It was tactful of Mavis to give Opal the first innings. She stood up at once, looking quite pleased. She had spent more than an hour the evening before writing a story, and was rather proud of her first-born literary bantling. Her tastes inclined towards melodrama, so she had chosen a scene allowing full scope for romance. She unrolled her manuscript, cleared her throat a trifle nervously, and began:
COUNT BERTINO'S BRIDE
It was a glorious moonlight night in the fair Island of Corsica. Outside in the garden the air was heavy with the scent of southern flowers, and nightingales warbled in a concert of joy. The lovely Lady Elvira, only daughter and heiress of the Duke of Alezzo, leaned over the marble balustrade of the piazza, pensively gazing at the beauty of the scene before her. A scarlet camellia adorned her dark tresses, and round her swan-like neck was wreathed a rope of priceless pearls. She sighed as she gazed at the calm and peaceful landscape, for red riot raged within her heart.
"Francesca!" she called to one of her maidens, "has Bernardo not yet returned? I pray you send a page in search of news. 'Tis seldom he tarries so late."
"I go, my lady!" and Francesca sped on her errand.
Left alone, Elvira paced the piazza with impatient footsteps. A dark figure moving among the flowers below was suddenly seen in the pale moonlight. The lady sprang to the balustrade.
"Bernardo! Bernardo! Is it thou?" she whispered in tones tremulous with agitation. But her cheeks blanched, as instead of the longed-for features of her lover appeared the hated visage of her arch enemy Count Bertino.
"Ha, ha, lovely lady, at last I have found thee alone! Time allows me not to beat about the bush, and, rough warrior as I am, my suit must be brief. Too long hast thou trifled with me. Redeem thy promise and wed me!"
"Never!" moaned Elvira. "My heart is given to another!"
"And that other," triumphed the Count, "is now in my power. He lies in my darkest dungeon loaded with chains. Wed me, and he will be restored to liberty. Refuse, and by the tombs of my ancestors he dies the death!"
"Wretch!" panted Elvira, "you have trapped me! But have a care! I may yet escape from your toils. Swear, by all you hold sacred, that at the hour of our nuptials Bernardo will be released and sent with a safe convoy to Rome."
"I swear! Yet thou shalt not escape!"
Great were the preparations for the wedding of the powerful Count Bertino and the heiress Elvira, yet of all the gifts showered upon her the one treasured most by the bride was an emerald ring sent by Albaro, the Moorish alchemist. As she turned it upon her finger she murmured, "'Tis my gate to freedom".
Beautiful in her bridal jewels, but pale as a lily, she approached the altar, and uttered the fateful words which bound her to the Count, but as he turned to lift her veil and claim her as his wife—
"It is enough!" she cried, "I have freed him and I pass onward to my rest," and, falling backward to the ground, she expired. Her emerald ring was a poisoned one, and by pressing its points into her fair white hand she had placed herself for ever beyond the power of the cruel and revengeful Count Bertino.

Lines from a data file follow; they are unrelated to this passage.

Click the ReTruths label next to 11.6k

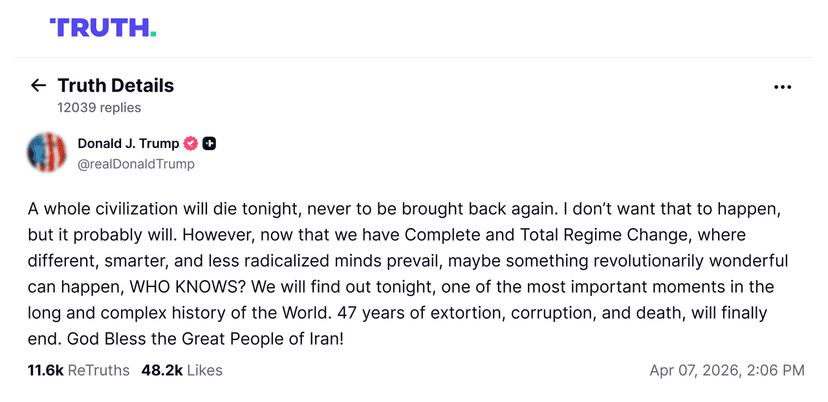click(x=99, y=371)
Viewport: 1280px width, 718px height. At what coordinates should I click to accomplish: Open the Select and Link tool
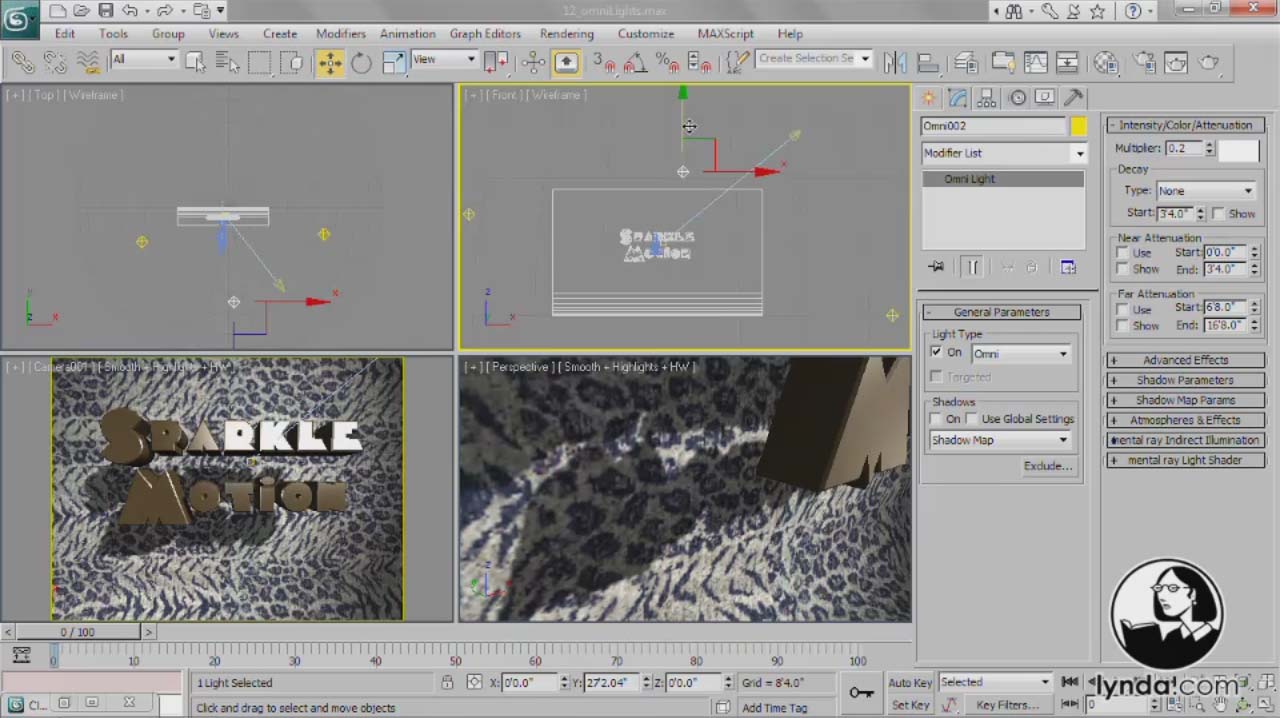pos(22,62)
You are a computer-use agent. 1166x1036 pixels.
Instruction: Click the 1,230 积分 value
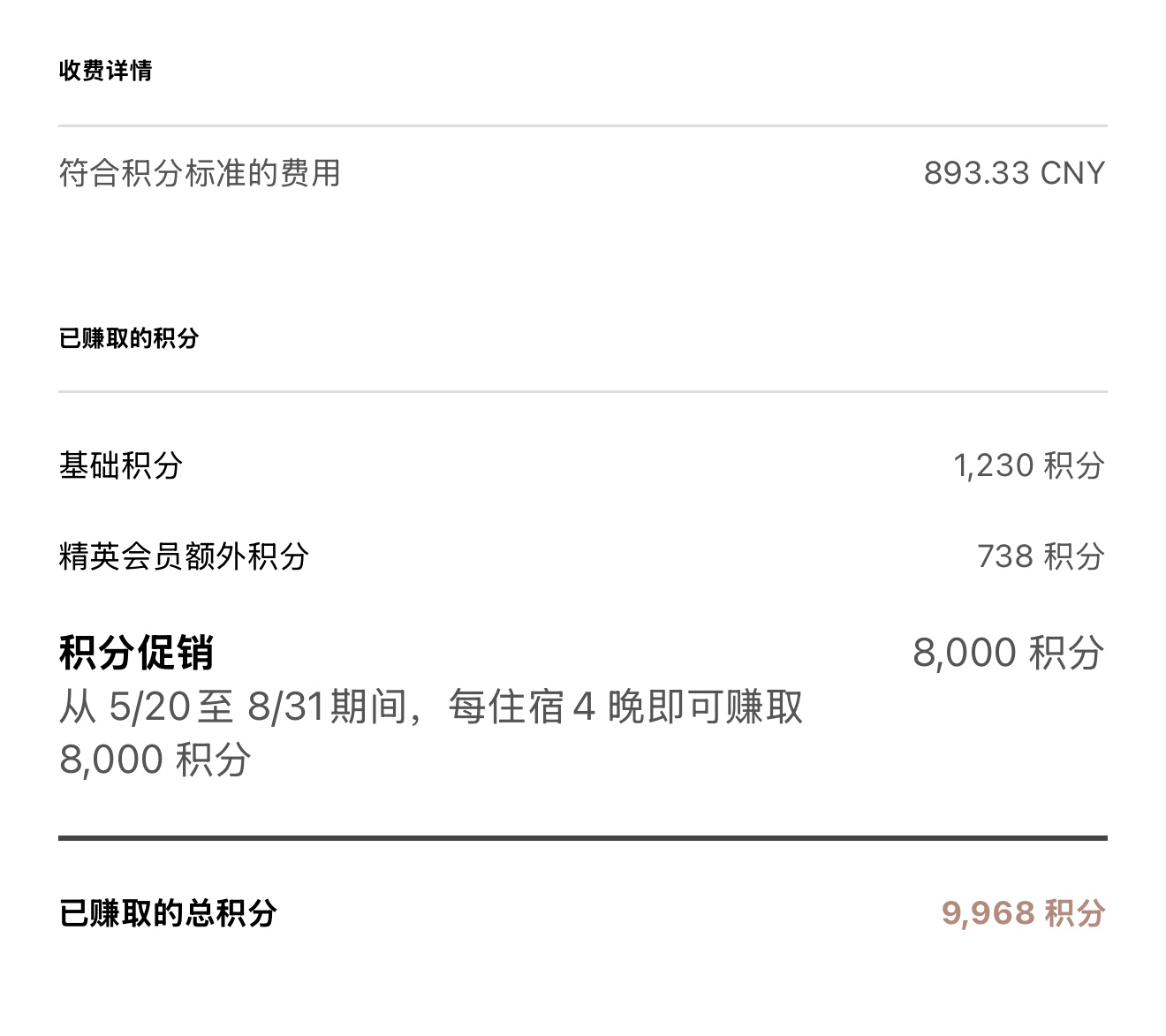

Opal sat down, out of breath but covered with glory. Quite a thrill passed round the room at so romantic a story.
"O-o-h! It ought to be put on the cinema," suggested Maude Carey. "I can see it all—the balustrade and the moonlight and the count coming, and then the wedding scene. How did you think of it?"
"Oh, it just came somehow," admitted Opal modestly.
"Well, it's ripping anyway."
"Only very sad," objected Muriel.
"Tales like that nearly always are sad," put in Mavis; "it wouldn't be so romantic somehow if it turned out happily."
"Couldn't the lovers have run away?"
"Of course not," said Opal sharply. "Bernardo wasn't to be released until the wedding was over."